PITTSBURGH (KDKA) -- We all get stressed out, and we all handle it differently.

But women suffer from stress-related illnesses more than men.

In fact, the prevalence of anxiety disorders is twice as high in women as it is in men.

The question is why, and what can be done about it?

Dr. Mohammed Milad is a neuroscientist at Massachusetts General Hospital in Boston, studying how women regulate stress differently than men.

Dr. Milad says, "You don't need a neuroscientist to tell you that we process fear differently."

That's largely due to estrogen which Dr. Milad says plays an important role in how the brain regulates fear.

Some areas tell us when to be afraid, while others tell us to calm down.

Dr. Milad says, "The area that regulates fear tends to lose in anxiety disorders.
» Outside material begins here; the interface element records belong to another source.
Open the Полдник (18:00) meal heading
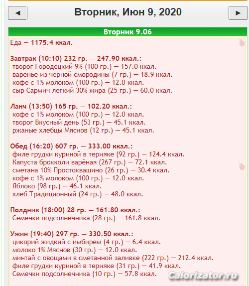point(75,210)
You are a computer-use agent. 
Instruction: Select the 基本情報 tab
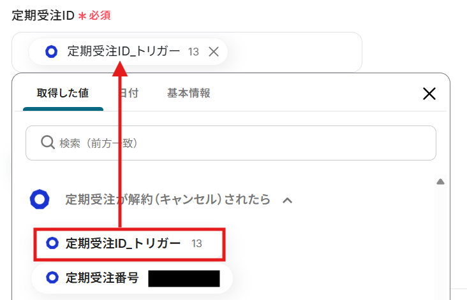188,93
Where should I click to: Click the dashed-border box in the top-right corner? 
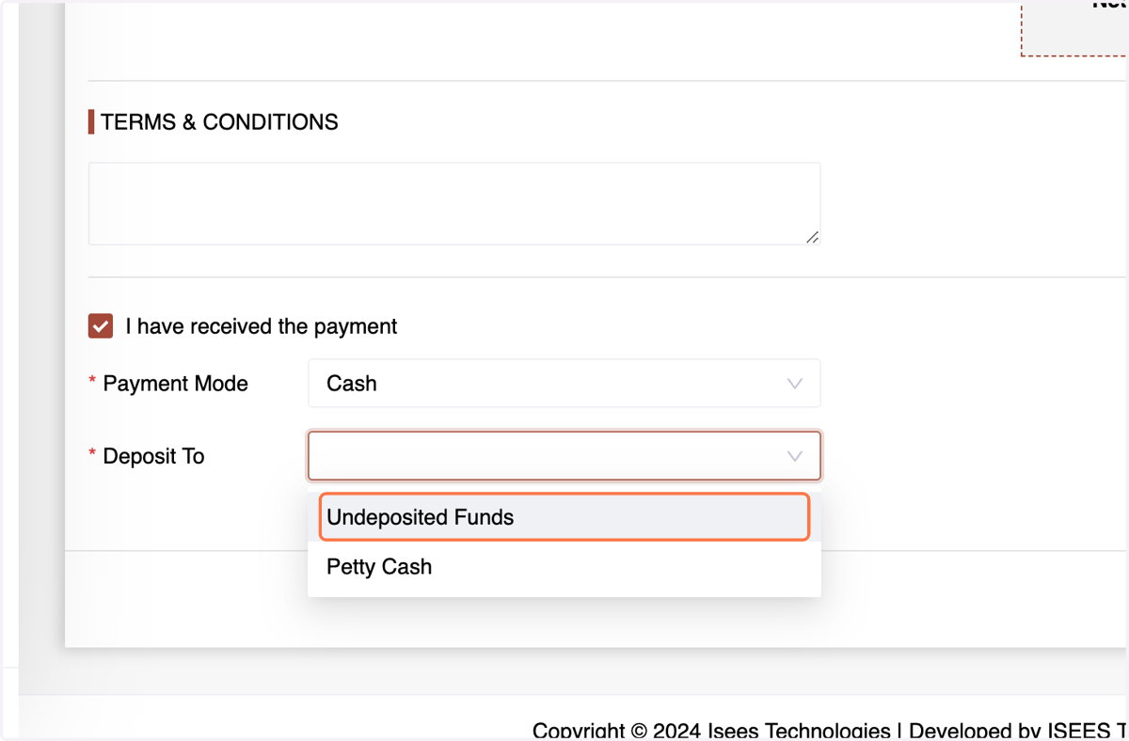tap(1074, 28)
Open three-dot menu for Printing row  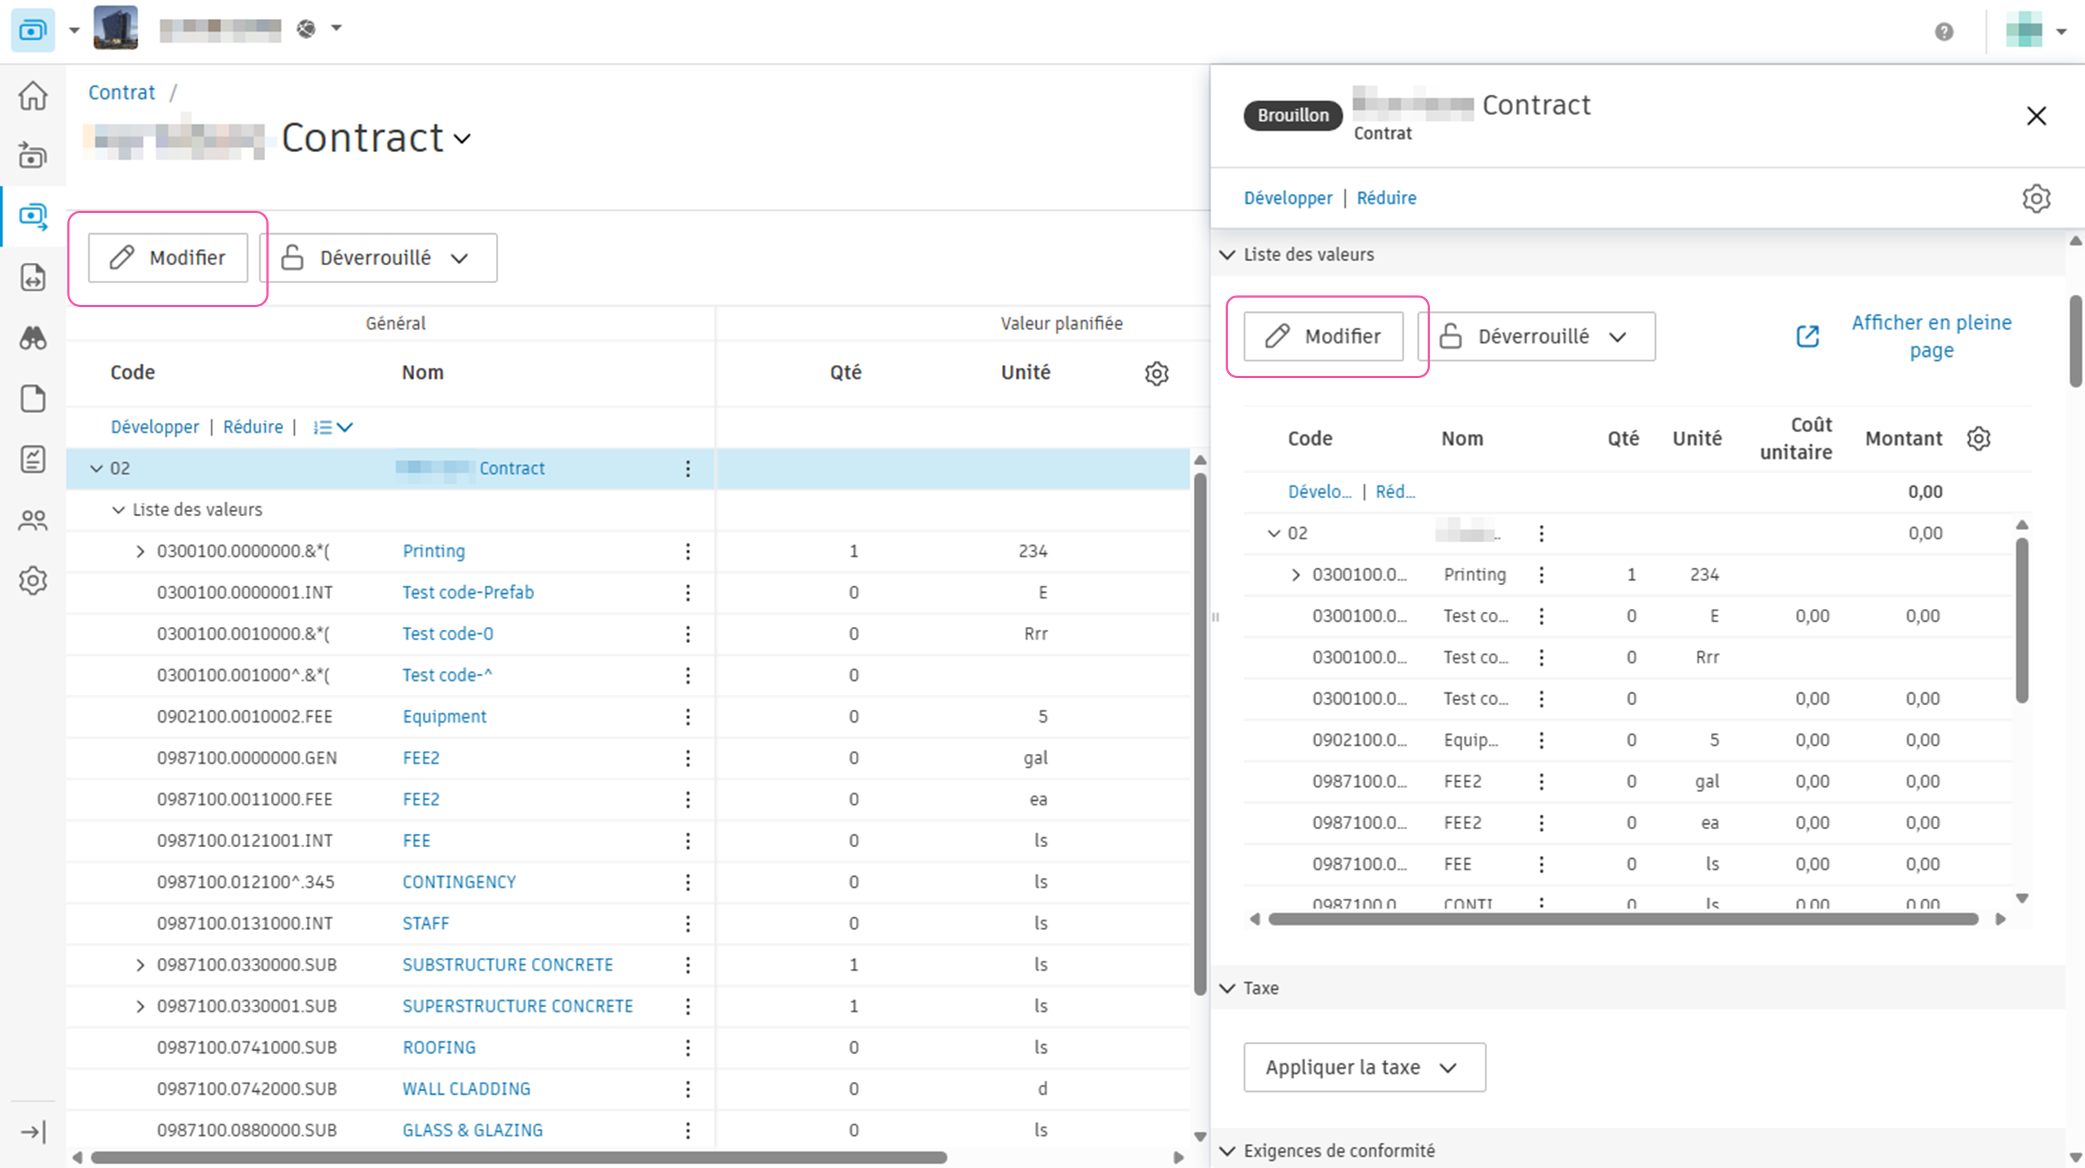pos(687,551)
Estrogen tends to restore that function, restore that balance."

So can giving estrogen to women change how the brain responds to fear?

To study that, young female volunteers are placed in an MRI machine and shown a picture of a lamp.

When the lamp turns yellow, nothing happens.

When it turns blue, they get an electrical shock to their finger, teaching them to fear the blue light.

Later, they're given an estrogen pill to see if they have the same fear response in their brain when faced again with the dreaded blue light.

The goal is to find out if estrogen can enhance how women with certain anxiety disorders like PTSD, social phobias, and panic disorders respond to therapy.

Dr. Milad says, "If we come up with a way that four to five pills of estrogen over six weeks can make your exposure therapy efficient, not just for PTSD but across the anxiety disorders, that's great."

This research also could have broader implications, including possibly helping to explain post-partum depression and the higher risk of anxiety in women as they age.